*** RECORD EXCERPTS

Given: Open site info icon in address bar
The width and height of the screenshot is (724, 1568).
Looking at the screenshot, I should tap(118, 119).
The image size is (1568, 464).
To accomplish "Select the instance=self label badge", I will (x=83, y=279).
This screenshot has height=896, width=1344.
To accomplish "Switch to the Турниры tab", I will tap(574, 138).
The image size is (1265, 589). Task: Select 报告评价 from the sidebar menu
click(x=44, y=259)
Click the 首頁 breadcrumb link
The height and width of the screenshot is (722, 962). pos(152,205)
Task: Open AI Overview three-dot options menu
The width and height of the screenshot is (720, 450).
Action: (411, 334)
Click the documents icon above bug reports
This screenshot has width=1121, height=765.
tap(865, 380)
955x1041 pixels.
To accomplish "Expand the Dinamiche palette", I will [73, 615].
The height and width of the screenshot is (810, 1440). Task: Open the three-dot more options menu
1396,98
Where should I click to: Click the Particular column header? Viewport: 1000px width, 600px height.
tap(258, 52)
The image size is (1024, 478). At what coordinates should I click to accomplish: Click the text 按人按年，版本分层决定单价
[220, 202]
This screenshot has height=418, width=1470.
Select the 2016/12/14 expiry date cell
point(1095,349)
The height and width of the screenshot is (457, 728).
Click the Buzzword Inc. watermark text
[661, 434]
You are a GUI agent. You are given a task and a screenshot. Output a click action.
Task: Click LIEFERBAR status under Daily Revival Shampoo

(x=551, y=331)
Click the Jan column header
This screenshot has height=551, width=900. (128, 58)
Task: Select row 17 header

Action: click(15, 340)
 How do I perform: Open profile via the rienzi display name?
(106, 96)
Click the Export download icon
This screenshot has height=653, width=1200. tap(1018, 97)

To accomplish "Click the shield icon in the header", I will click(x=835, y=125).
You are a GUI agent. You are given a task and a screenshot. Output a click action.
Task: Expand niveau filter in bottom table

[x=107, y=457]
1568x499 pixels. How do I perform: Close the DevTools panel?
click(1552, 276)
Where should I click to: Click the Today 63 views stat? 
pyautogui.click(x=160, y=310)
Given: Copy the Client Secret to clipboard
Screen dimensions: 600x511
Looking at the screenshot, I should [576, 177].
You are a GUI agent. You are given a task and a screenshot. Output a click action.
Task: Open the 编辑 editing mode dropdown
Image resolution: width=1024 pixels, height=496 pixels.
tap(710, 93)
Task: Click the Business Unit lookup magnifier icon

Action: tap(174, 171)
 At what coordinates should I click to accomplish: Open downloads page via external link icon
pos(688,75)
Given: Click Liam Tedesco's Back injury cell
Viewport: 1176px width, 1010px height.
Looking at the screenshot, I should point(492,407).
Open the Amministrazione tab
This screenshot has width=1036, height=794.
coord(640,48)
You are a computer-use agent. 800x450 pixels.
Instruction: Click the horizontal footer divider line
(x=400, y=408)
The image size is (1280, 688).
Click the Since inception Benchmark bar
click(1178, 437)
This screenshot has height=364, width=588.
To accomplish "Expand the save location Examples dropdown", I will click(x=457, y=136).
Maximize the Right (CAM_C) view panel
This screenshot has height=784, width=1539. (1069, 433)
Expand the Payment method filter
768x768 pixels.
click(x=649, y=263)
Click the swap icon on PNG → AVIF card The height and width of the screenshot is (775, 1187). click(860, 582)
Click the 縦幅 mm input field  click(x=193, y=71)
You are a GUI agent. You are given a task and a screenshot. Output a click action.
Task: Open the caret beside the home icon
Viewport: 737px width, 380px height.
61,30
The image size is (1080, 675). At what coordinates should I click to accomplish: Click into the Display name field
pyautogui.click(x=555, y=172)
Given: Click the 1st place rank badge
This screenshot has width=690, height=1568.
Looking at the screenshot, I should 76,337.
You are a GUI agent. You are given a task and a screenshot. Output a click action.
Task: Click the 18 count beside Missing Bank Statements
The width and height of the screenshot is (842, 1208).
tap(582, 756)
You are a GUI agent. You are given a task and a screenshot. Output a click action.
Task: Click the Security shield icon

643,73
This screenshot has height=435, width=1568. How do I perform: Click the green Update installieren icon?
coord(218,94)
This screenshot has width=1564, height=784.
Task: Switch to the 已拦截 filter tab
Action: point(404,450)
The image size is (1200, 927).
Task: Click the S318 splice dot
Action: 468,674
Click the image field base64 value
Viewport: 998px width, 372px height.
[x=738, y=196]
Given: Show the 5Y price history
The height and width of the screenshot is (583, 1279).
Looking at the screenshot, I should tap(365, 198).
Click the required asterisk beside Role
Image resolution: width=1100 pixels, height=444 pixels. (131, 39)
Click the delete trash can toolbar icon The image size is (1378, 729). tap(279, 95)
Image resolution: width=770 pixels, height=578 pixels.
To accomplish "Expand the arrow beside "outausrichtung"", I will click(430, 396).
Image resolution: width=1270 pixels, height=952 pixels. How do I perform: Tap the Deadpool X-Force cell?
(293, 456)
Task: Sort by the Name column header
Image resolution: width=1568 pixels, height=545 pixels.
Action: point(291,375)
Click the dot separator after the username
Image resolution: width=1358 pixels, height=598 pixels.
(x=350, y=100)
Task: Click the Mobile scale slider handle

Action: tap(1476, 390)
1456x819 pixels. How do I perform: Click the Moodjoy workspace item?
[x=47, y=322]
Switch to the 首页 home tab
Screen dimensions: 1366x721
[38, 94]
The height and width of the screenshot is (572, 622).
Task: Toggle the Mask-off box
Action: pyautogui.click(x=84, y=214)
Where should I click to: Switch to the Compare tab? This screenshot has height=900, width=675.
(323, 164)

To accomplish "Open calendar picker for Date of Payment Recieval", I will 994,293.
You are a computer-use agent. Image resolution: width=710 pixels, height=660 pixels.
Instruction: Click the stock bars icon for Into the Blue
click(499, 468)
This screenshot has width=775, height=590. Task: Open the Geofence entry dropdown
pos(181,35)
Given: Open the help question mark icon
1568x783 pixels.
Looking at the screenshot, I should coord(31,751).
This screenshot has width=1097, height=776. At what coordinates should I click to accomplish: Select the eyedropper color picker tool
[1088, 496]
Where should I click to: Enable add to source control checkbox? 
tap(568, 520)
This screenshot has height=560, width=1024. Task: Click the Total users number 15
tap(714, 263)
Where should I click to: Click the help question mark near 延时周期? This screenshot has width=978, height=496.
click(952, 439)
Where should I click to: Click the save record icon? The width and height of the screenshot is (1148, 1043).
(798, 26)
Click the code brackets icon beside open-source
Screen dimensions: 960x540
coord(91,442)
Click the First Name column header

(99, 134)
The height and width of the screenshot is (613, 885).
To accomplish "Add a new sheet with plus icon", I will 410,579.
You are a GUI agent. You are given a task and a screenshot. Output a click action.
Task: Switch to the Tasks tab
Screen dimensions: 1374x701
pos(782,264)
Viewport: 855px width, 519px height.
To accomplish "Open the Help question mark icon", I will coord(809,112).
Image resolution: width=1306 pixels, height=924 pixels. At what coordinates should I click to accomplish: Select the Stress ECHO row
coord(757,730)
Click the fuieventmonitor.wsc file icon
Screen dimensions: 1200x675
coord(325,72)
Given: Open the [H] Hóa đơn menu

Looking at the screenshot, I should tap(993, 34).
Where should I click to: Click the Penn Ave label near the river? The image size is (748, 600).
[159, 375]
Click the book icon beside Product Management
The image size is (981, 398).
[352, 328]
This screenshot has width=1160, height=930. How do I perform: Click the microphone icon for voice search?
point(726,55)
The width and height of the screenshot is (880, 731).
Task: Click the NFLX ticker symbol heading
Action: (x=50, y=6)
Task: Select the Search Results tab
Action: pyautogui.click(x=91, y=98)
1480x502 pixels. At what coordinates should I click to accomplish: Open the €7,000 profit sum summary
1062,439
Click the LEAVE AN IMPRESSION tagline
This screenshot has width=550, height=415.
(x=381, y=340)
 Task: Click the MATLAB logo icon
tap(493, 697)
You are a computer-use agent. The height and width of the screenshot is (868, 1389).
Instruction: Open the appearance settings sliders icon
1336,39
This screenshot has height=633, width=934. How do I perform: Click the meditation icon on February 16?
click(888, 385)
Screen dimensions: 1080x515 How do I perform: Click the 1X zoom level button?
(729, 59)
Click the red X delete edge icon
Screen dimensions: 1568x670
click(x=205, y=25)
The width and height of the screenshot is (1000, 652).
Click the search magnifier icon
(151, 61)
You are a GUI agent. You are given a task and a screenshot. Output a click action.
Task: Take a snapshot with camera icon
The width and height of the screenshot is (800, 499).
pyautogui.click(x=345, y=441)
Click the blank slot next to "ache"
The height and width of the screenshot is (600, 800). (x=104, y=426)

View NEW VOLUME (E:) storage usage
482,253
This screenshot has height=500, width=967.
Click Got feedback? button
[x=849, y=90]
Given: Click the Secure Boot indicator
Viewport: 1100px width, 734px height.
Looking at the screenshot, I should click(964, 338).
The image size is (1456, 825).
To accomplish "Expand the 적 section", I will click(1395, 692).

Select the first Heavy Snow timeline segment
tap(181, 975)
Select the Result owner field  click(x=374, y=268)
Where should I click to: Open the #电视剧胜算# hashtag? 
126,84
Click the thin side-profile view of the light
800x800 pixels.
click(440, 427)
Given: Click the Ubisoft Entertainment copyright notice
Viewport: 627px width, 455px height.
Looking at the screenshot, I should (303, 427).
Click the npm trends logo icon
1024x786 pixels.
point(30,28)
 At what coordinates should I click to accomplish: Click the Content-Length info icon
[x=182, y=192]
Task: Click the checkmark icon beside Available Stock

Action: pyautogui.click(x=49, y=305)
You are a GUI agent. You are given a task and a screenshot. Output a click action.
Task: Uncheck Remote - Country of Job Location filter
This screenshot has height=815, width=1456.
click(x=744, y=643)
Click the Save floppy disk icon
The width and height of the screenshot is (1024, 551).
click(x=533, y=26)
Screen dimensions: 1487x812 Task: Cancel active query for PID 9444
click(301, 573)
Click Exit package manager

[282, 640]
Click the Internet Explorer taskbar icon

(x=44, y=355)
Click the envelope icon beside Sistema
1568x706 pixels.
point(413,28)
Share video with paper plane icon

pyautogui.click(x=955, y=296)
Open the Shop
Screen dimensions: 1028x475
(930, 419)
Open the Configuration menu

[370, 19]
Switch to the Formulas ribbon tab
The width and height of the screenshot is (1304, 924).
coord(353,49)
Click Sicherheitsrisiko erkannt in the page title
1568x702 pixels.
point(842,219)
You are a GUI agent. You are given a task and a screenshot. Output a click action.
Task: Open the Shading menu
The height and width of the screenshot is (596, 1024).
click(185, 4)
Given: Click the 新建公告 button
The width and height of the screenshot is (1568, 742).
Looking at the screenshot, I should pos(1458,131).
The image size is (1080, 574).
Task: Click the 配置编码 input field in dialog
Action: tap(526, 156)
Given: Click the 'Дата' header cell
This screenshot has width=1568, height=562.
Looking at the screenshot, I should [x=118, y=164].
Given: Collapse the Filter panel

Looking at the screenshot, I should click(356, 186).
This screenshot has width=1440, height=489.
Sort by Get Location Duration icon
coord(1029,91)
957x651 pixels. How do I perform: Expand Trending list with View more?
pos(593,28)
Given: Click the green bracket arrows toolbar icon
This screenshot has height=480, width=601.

******

TASK PROMPT:
Going through the listing above, count the lines in which the word "badge" appears, and give only the number.

SOLUTION TO THIS PROBLEM:
2